Por Maurício Soares Filho, professor do Anglo Vestibulares

Sísifo é o mito grego que, acusado de ofender aos deuses, é condenado a empurrar todos os dias uma imensa pedra até o ponto mais alto de um monte para que, em seguida, ela role de volta montanha abaixo. É assim que temos vivido. Em um tempo sem perspectivas de futuro, mergulhados em uma realidade distópica que nos dá muito pouca esperança, cercados de morte e descaso, e sem políticas públicas de saúde e de educação minimamente eficientes. Privados do calor da convivência, impedidos de nos aproximarmos uns dos outros, enfrentamos solitários a constante ameaça de um vírus que obriga aqueles que sobrevivem a enfrentar uma das maiores crises econômicas da história do país. E continuamos. Acordamos todos os dias e empurramos novamente a pedra até o topo da montanha, de onde ela insiste em voltar incessantemente. Vale a pena?
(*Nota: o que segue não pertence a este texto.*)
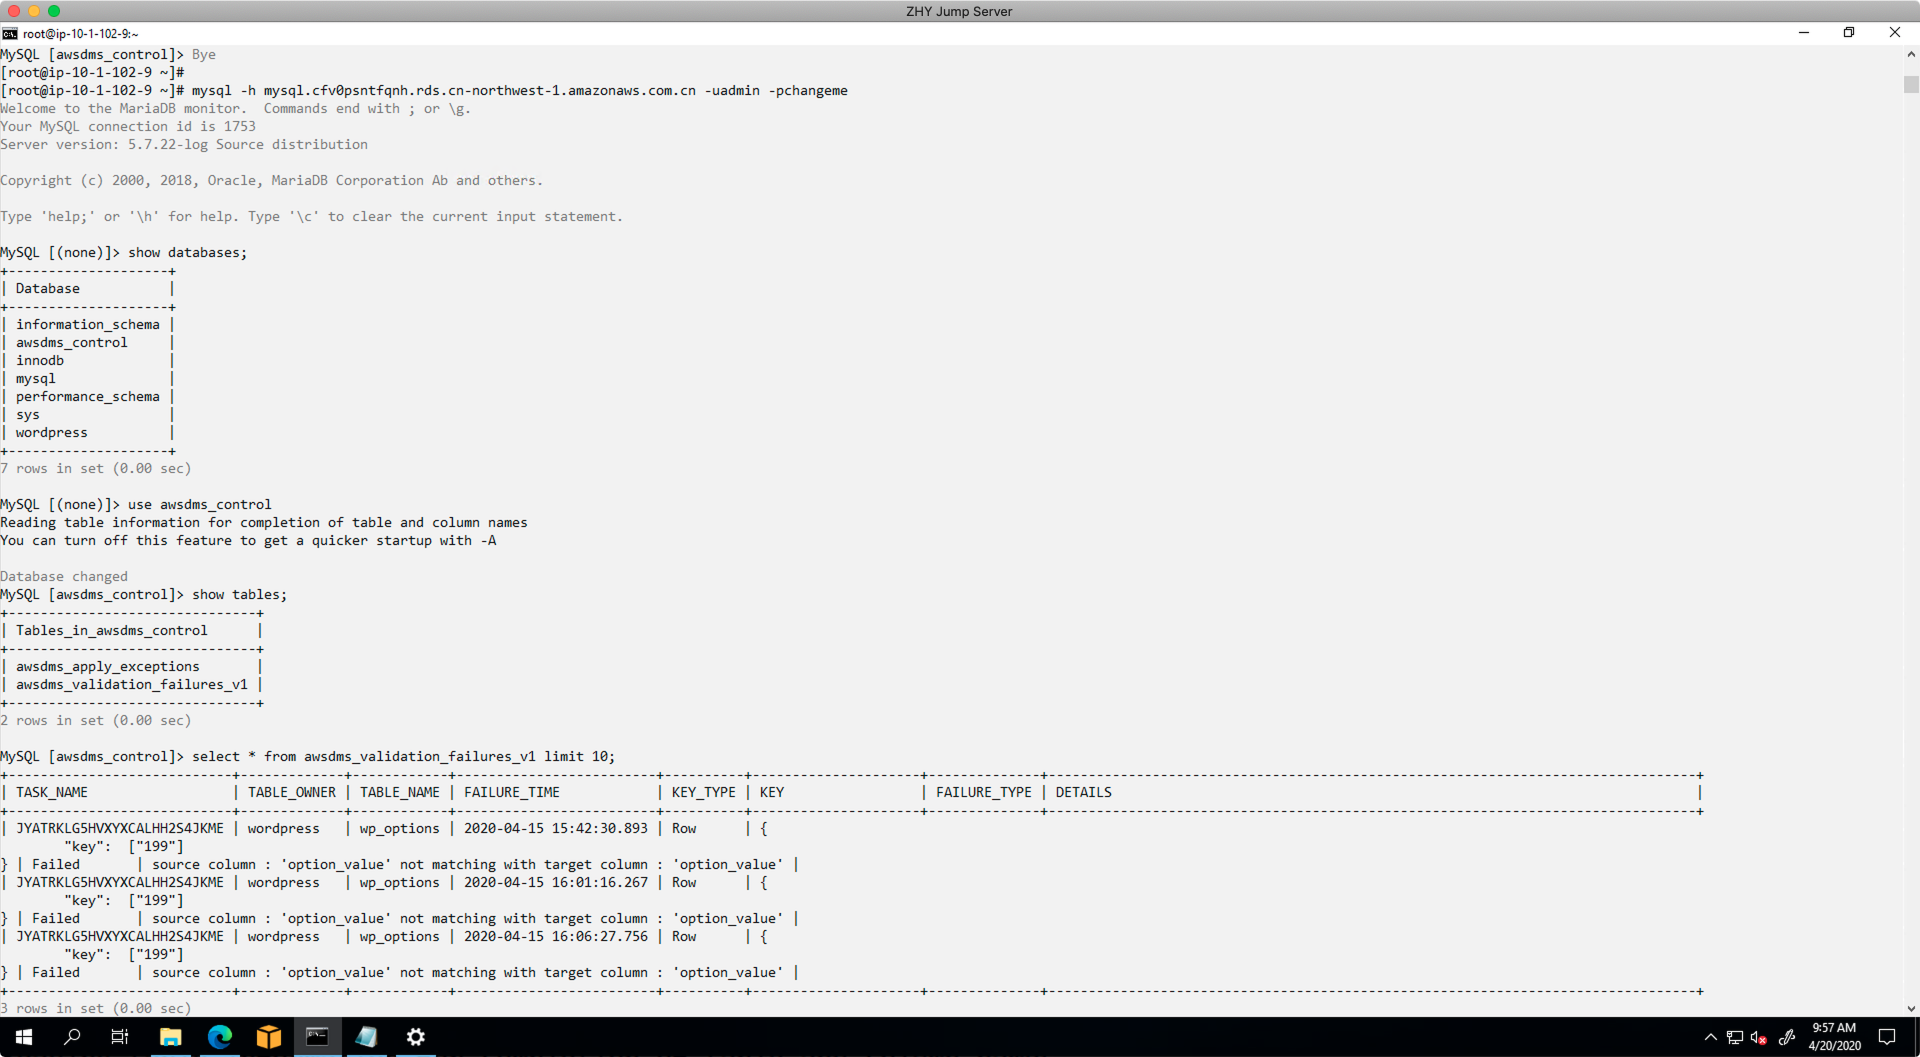Click the green macOS zoom button
1920x1057 pixels.
coord(54,11)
Fernando Pessoa, em Mensagem – único livro em português que o autor publicou em vida,  contemplado com o segundo lugar em um concurso de poesia nacionalista em 1934, cujo prêmio foi sua publicação –, acredita na redenção do povo português, outrora glorificado por conquistas ultramarinas e, na época da redação e publicação do livro, atravessando um período de crescente caos político e graves problemas econômicos. A obra é definida como uma "epopeia lírico-subjetiva", composta de 44 poemas nos quais o autor assume uma perspectiva místico-nacionalista, baseada na crença do retorno de D. Sebastião, monarca desparecido desde 1578, que, para os sebastianistas, faria valer a profecia bíblica do profeta Daniel da formação do Quinto Império, no qual o poder divino seria materializado para sempre. Segundo a interpretação de Antônio Vieira, esse império seria Portugal.  Mensagem de fé e otimismo sobre os destinos de um povo maltratado, oscilante entre as glórias passadas da pátria e um futuro enevoado que ainda custaria muitas batalhas até se delinear.

A presença do autor modernista português na lista de leitura obrigatória do maior vestibular do país é sempre um presente. A oportunidade para o jovem leitor mergulhar no universo pessoano e buscar compreender o pensamento filosófico em que se baseia sua obra  – tanto ortônima como heterônima –, tem o potencial de transformar concepções a respeito de poesia e literatura. Mas a escolha de Mensagem, neste momento da história brasileira, tem um significado especial. Obra recheada de mitos e símbolos do passado histórico português, sua compreensão exige que o leitor conheça mais do que a história real dos heróis da pátria já apresentados por Camões. Os poemas de Mensagem abordam as motivações subjetivas e os questionamentos implicados na construção das conquistas dos mares e de terras até então desconhecidas pelos portugueses. Heróis de batalhas sangrentas, que precisaram mobilizar toda sua crença e coragem para lutar contra inimigos, mas que só seriam realmente vencedores quando se deixassem levar por naus construídas daquilo que os sonhos são feitos, em uma extraordinária aventura espiritual para a qual precisavam preparar a alma.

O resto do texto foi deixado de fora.